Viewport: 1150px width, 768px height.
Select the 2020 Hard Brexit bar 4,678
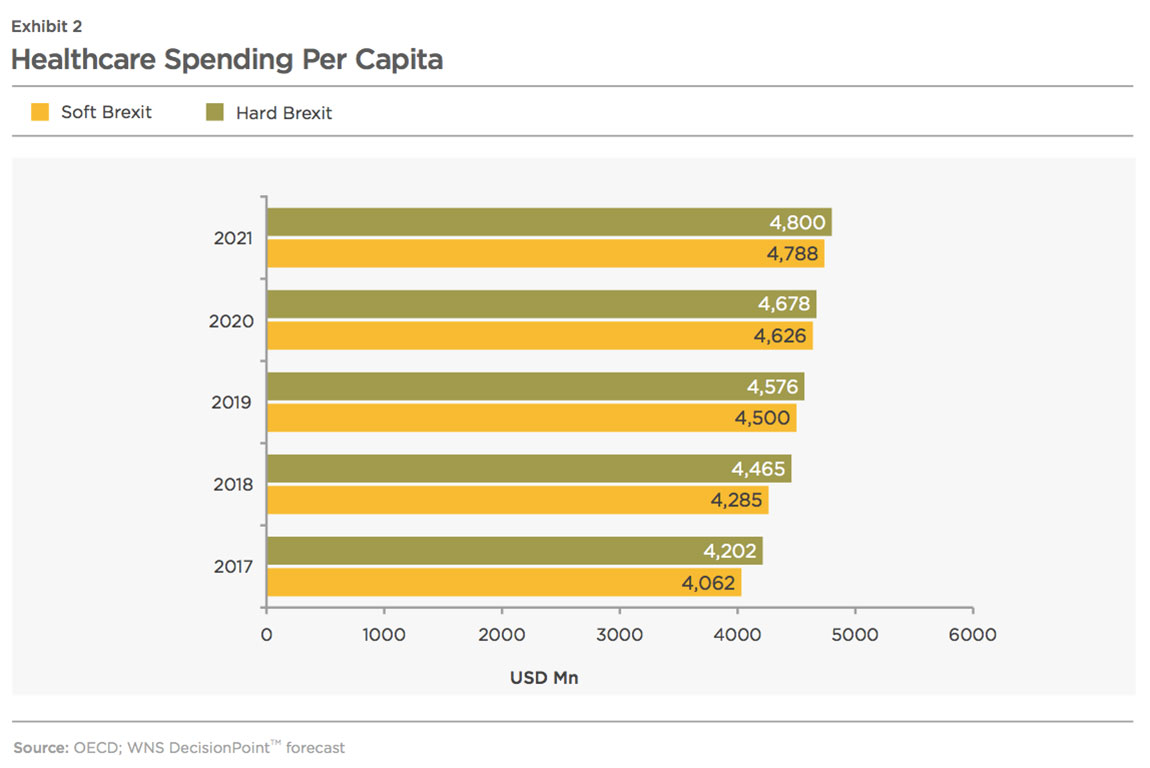click(x=541, y=304)
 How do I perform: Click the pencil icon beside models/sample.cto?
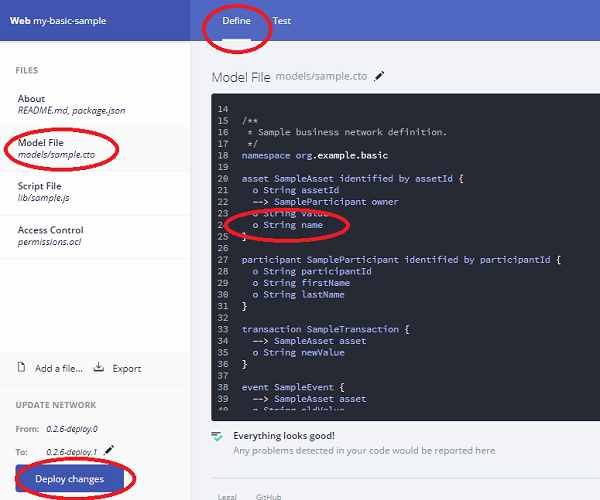click(379, 76)
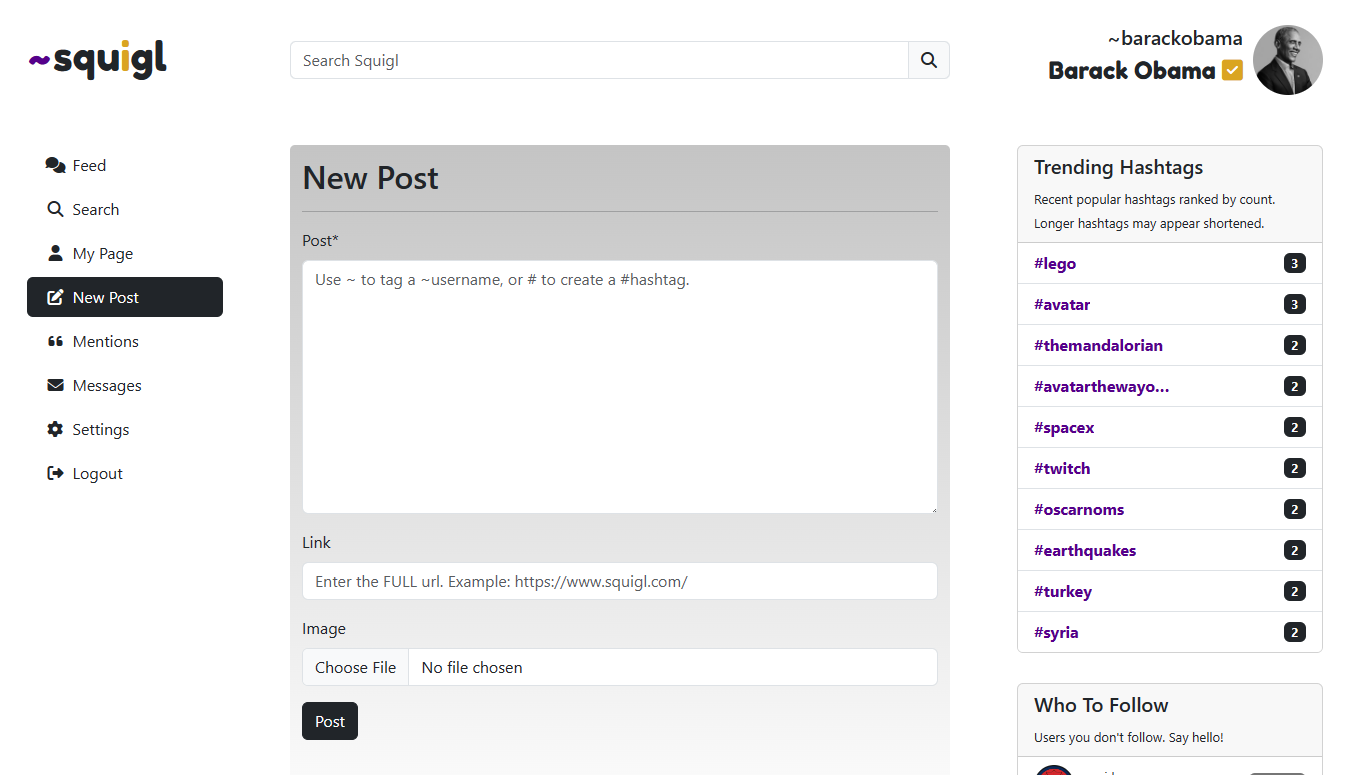This screenshot has height=775, width=1348.
Task: Click Choose File to attach an image
Action: (355, 667)
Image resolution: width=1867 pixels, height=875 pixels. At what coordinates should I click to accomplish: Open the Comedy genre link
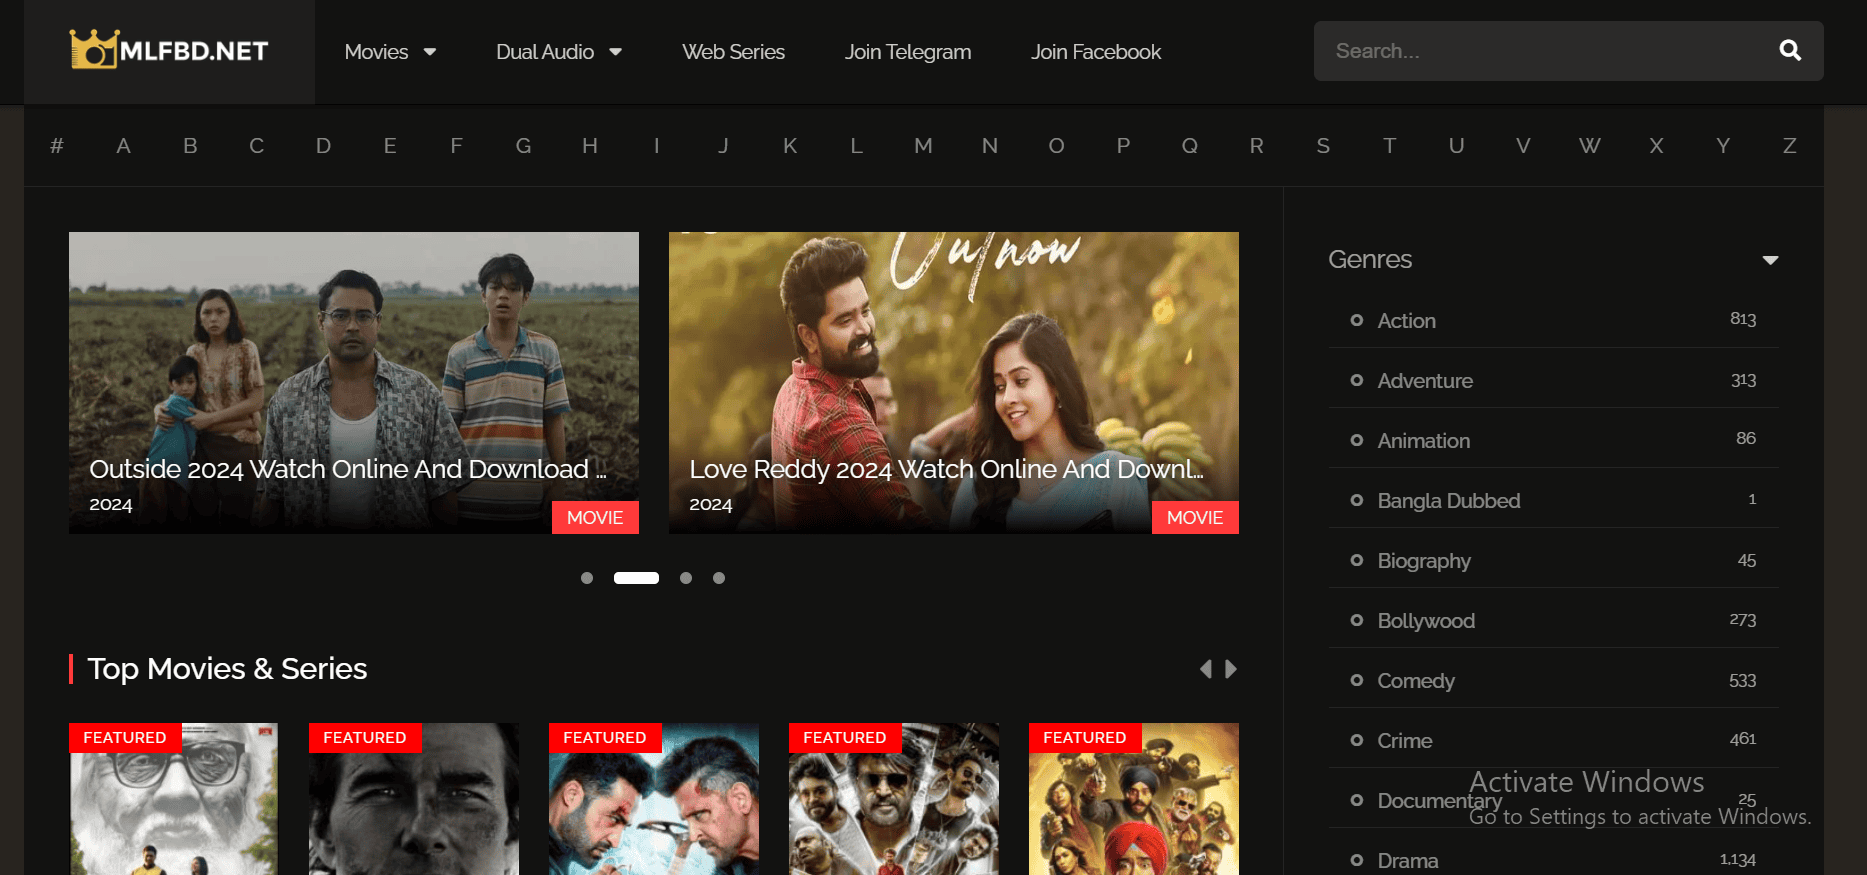[1415, 681]
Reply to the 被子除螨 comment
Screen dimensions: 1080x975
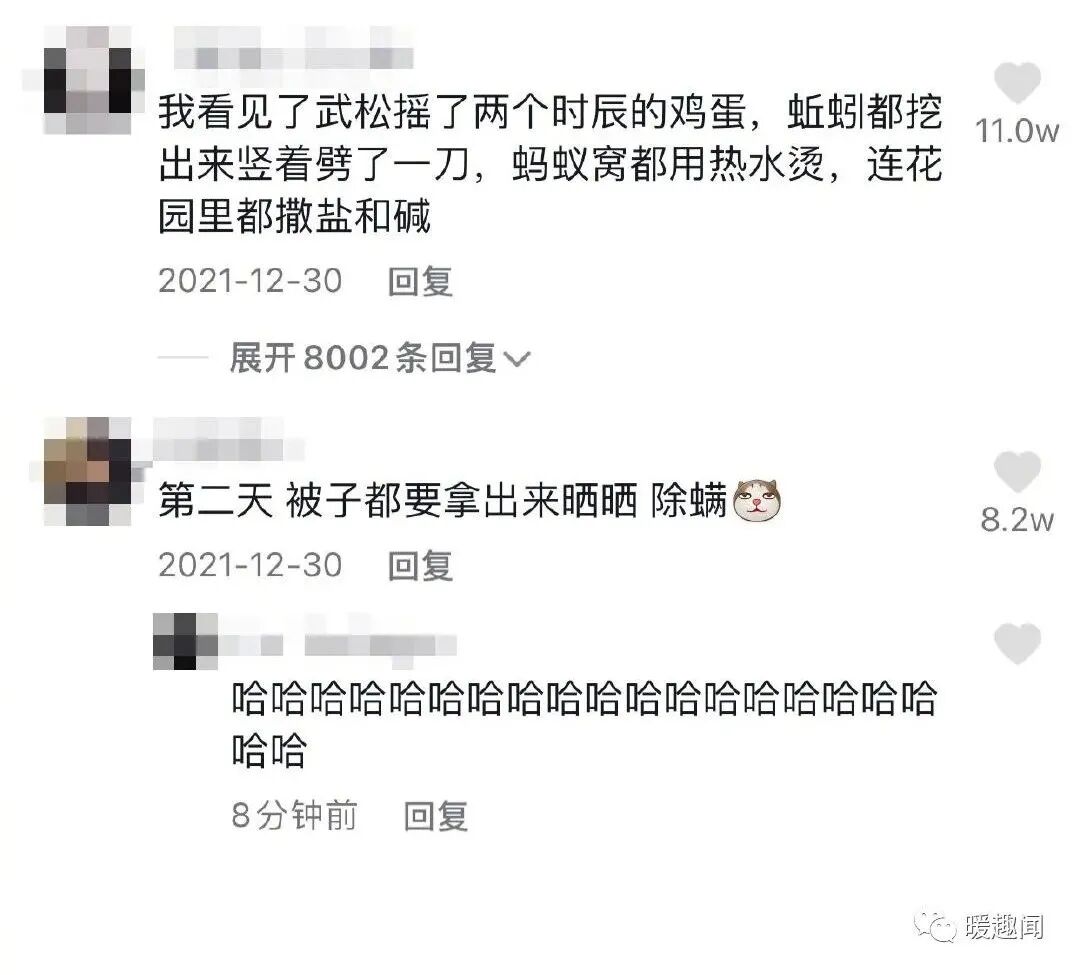[x=420, y=565]
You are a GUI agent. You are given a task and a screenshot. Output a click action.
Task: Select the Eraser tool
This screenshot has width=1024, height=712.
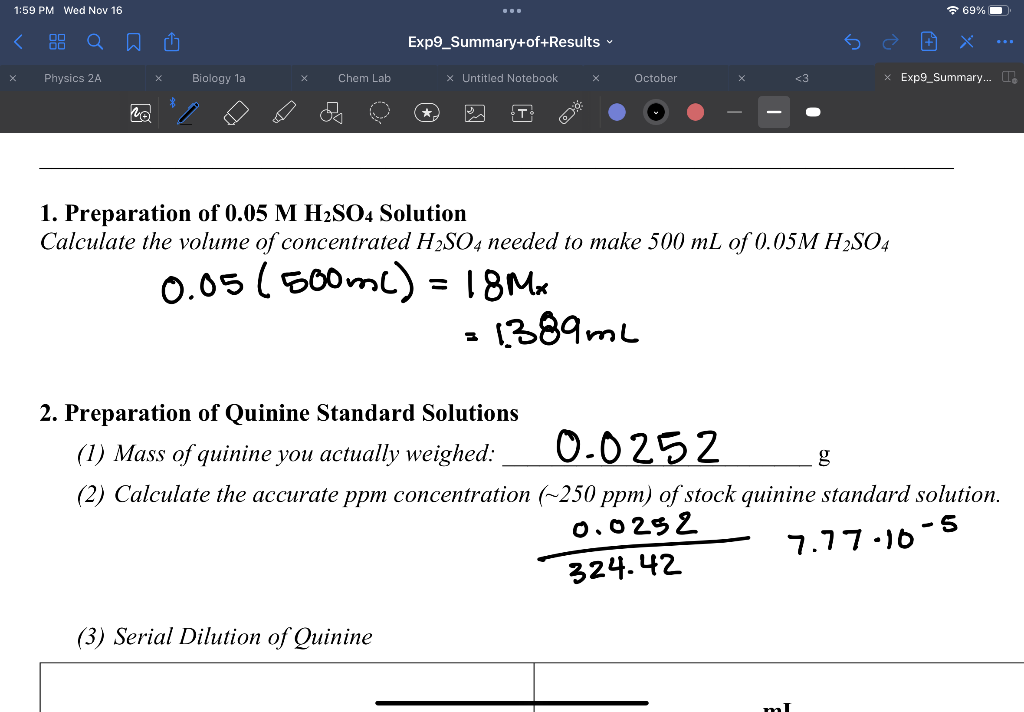236,112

Your objective | Rewrite all the records, substituting "Drama" for "Comedy" and changing nothing else. Leave the pictures out.

The answer |
Viewport: 1150px width, 768px height.
Select the 2020 Hard Brexit bar 4,678
click(x=541, y=304)
 How do I perform: Click the pencil icon beside models/sample.cto?
click(379, 76)
This screenshot has height=775, width=1348.
Task: Click Choose File to attach an image
Action: (355, 667)
Image resolution: width=1867 pixels, height=875 pixels. At what coordinates should I click to accomplish: Open the Drama genre link
[1415, 681]
Reply to the 被子除螨 comment
Screen dimensions: 1080x975
[x=420, y=565]
You are a GUI agent. You are given a task and a screenshot. Output a click action.
Task: Select the Eraser tool
This screenshot has width=1024, height=712.
236,112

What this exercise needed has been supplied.